§ SET PROBLEM
Go through the rows below and copy out each line containing the string "screenshot". Match uppercase and lowercase letters exactly.

-- Start RECORDS PROVIDED --

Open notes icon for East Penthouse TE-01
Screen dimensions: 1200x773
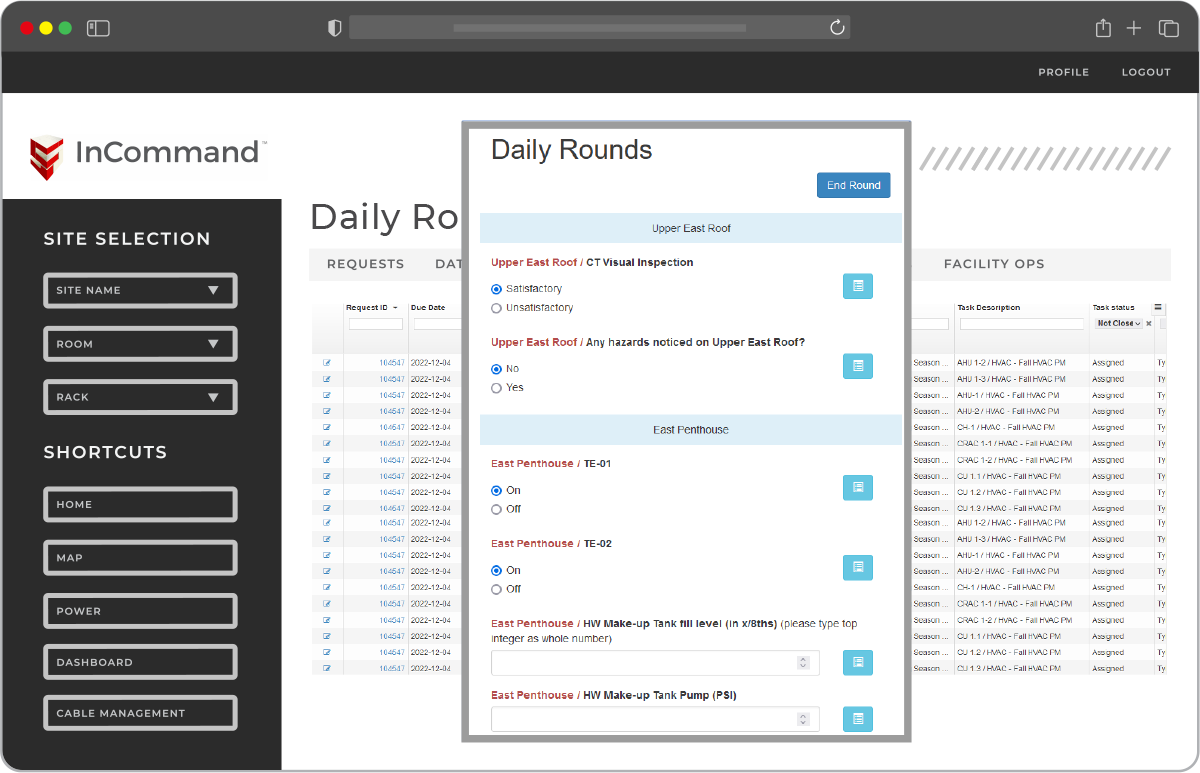click(857, 487)
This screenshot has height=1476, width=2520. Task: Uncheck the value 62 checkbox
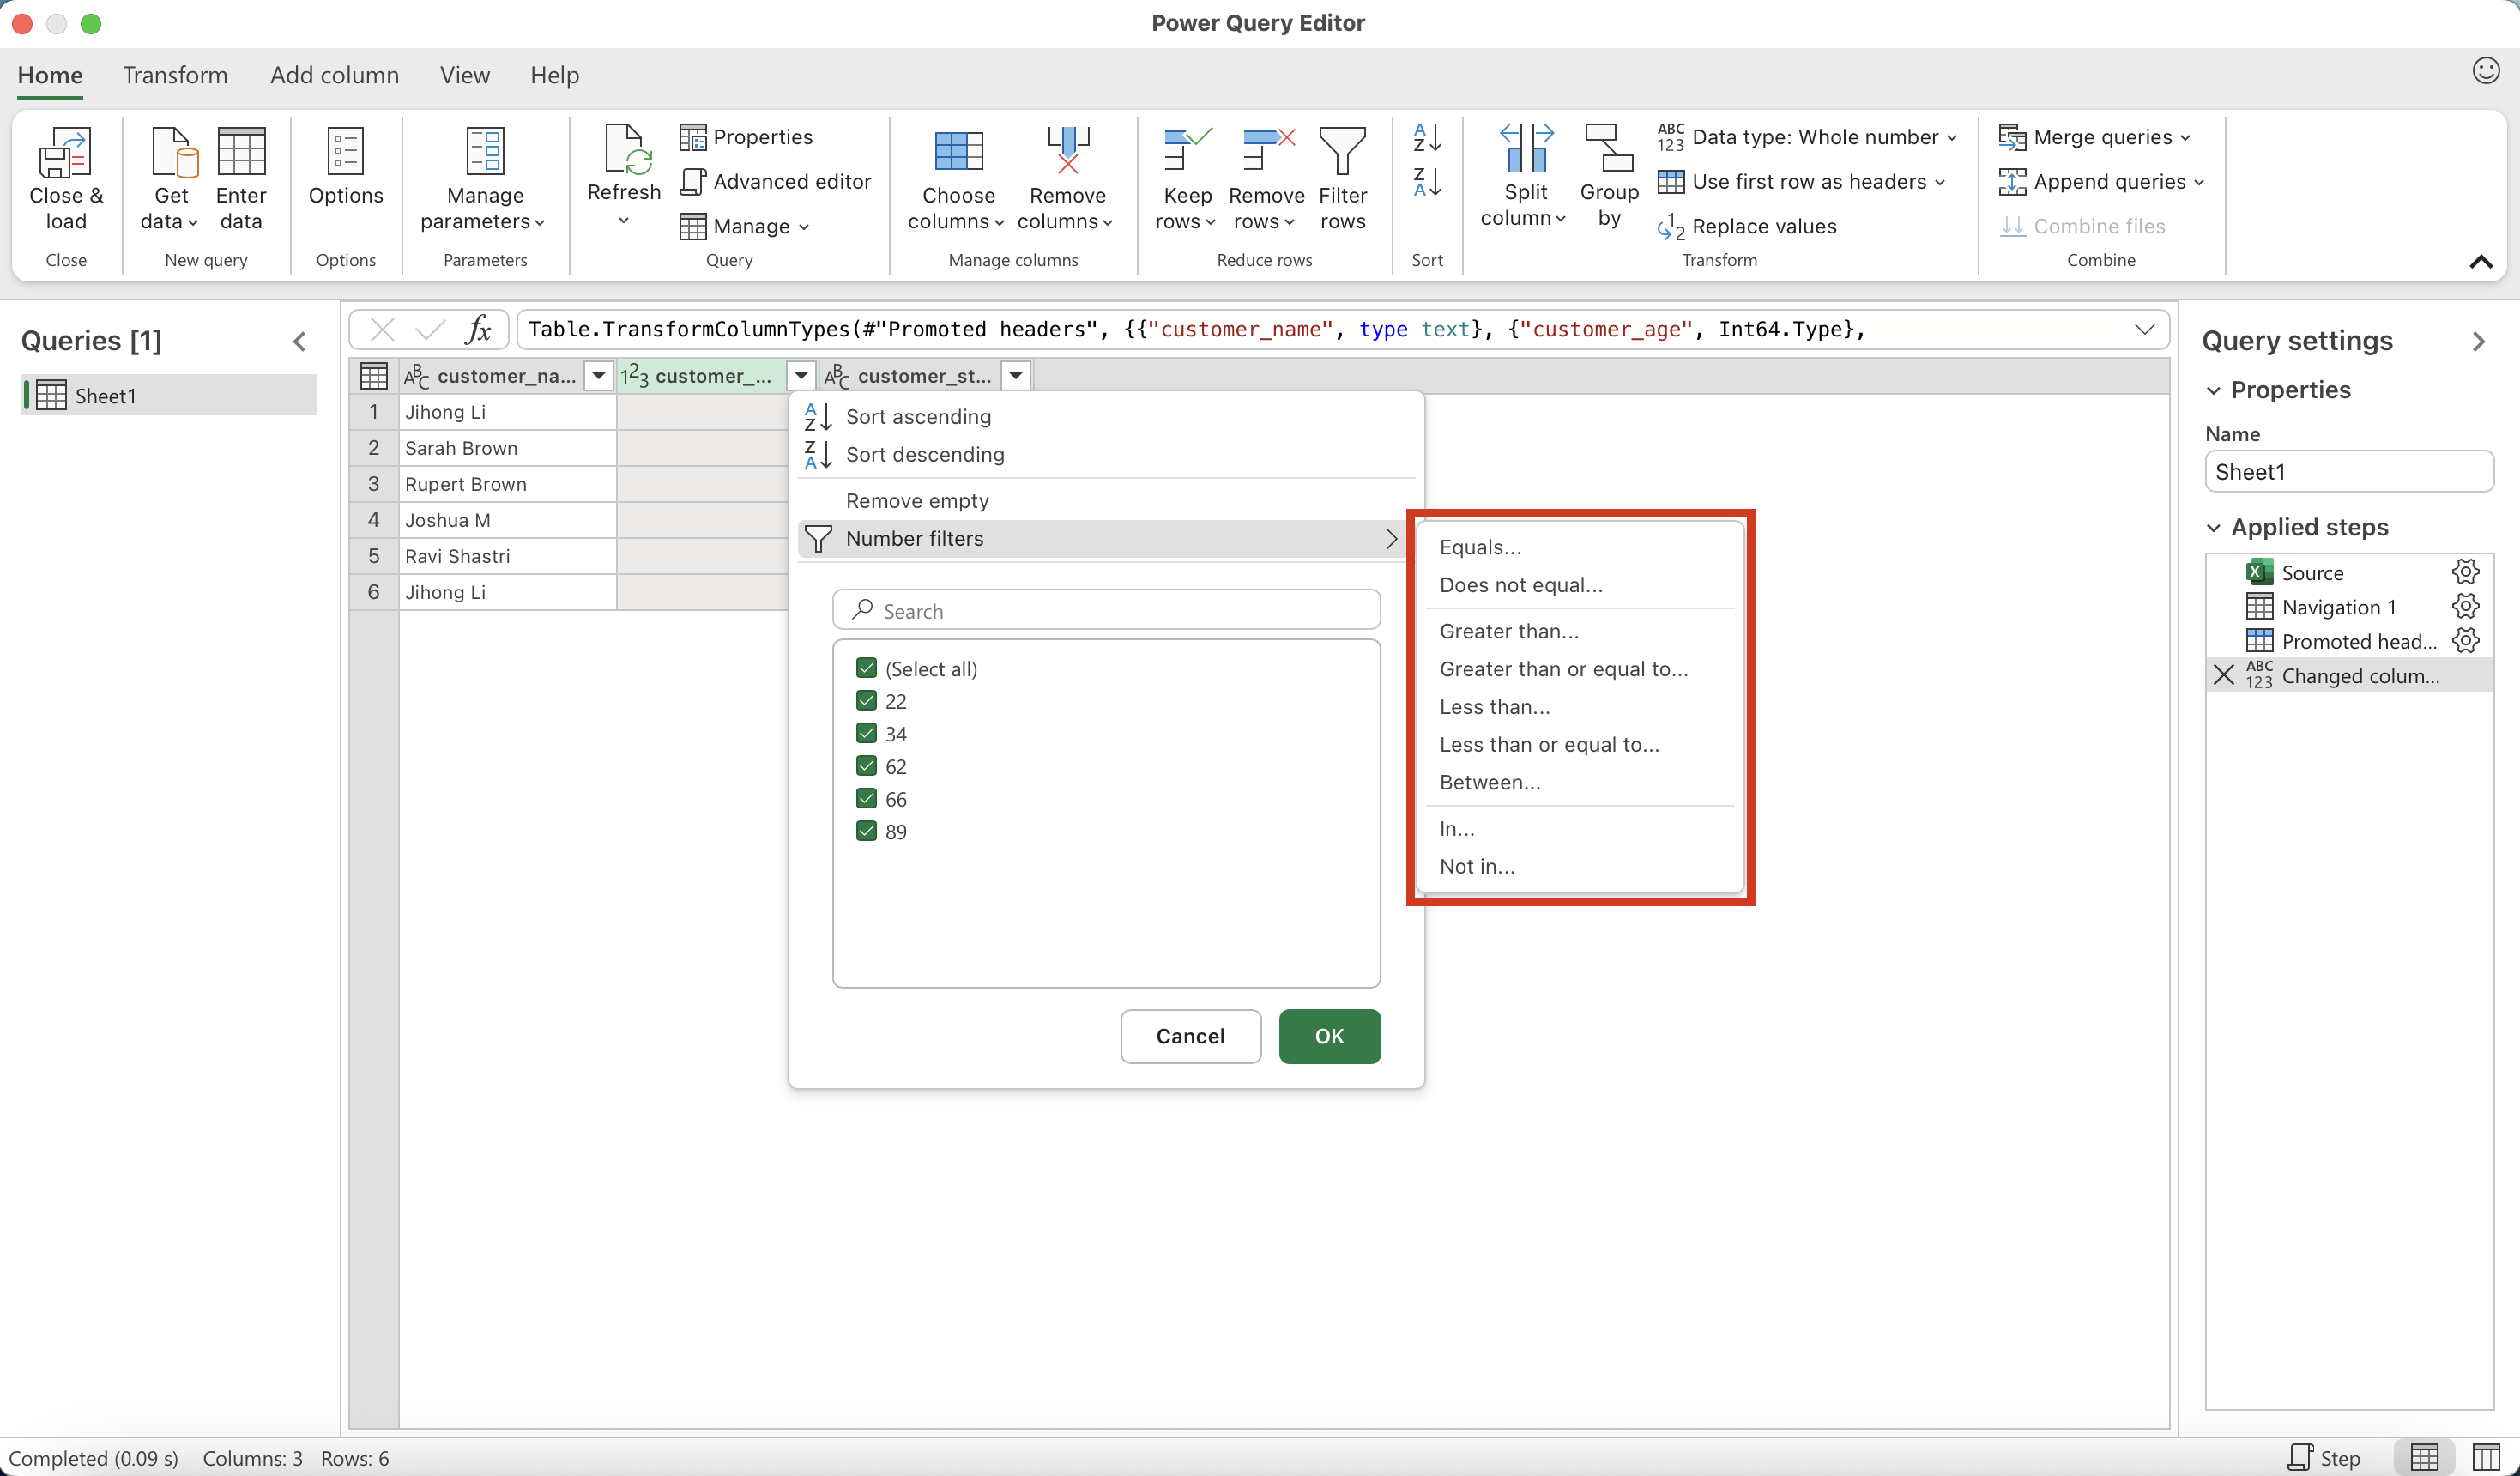(x=866, y=766)
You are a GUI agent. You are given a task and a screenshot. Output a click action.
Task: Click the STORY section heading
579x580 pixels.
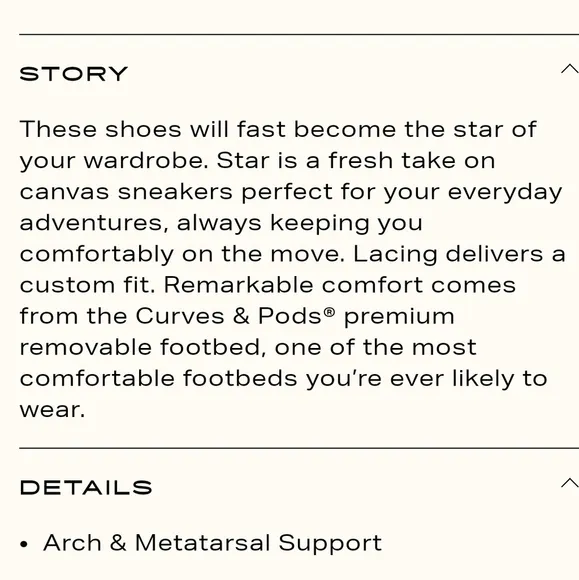[74, 74]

-- End RECORDS PROVIDED --

§ RESULT
This screenshot has height=1476, width=2520. Task: Uncheck the value 62 checkbox
You are a GUI agent. You are given a task and a screenshot. Output a click action.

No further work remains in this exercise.